Operational Satellite Gets New Lease on Life

Article By : George Leopold

A robotic repair service extends the life of an active satellite, promising a new era of reusable spacecraft.

An Intelsat satellite launched in 2004 got a new lease on life after a Northrop Grumman subsidiary carried out its second successful on-orbit servicing mission — and its first involving an operational satellite.

SpaceLogistics LLC said its robotic Mission Extension Vehicle-2 (MEV-2) docked with the Intelsat commercial communications satellite in geosynchronous orbit, delivering “life-extension services” that will keep the Intelsat 10-02 spacecraft aloft through the middle of this decade.

The Northrop Grumman unit carried out the world’s first robotic maintenance mission last year. The successful rendezvous and docking last week marks the first time the satellite tender has docked with a functioning spacecraft in geosynchronous orbit.

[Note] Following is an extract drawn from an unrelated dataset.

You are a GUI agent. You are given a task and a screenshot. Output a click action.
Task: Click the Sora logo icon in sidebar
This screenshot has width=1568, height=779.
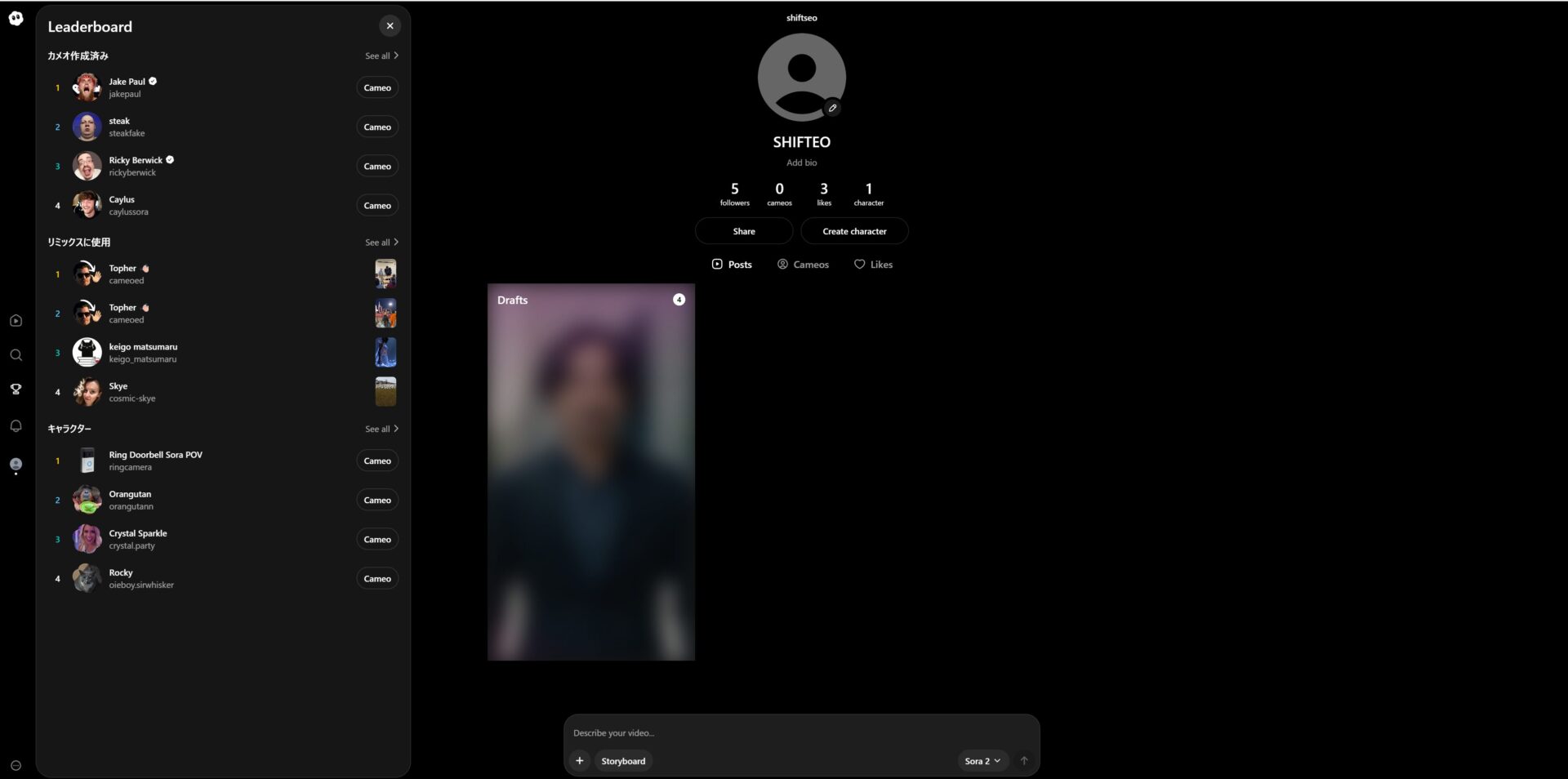[16, 18]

The Intelsat bird was low on fuel. It will remain docked to the MEV-2 for five years, at which point the service satellite will move on to its next mission.

Last year’s mission boosted the Intelsat IS-901 out of a geosynchronous “graveyard” orbit to restore service in April 2020. MEV-2 docked with Intelsat 10-02 in its operational orbit.

“The success of this mission paves the way for our second generation of servicing satellites and robotics, offering flexibility and resiliency for both commercial and government satellite operators, which can enable entirely new classes of missions,” said Tom Wilson, Northrop Grumman’s vice president of strategic space systems and president of SpaceLogistics.

The revived satellite delivers broadband and media distribution services to Intelsat customers in Europe, the Middle East, Africa and South America, including more than 900 channels to about18 million European households.

“Northrop Grumman’s MEV technology has helped us extend the life of two high-performing satellites,” added Mike Demarco, Intelsat’s chief services officer.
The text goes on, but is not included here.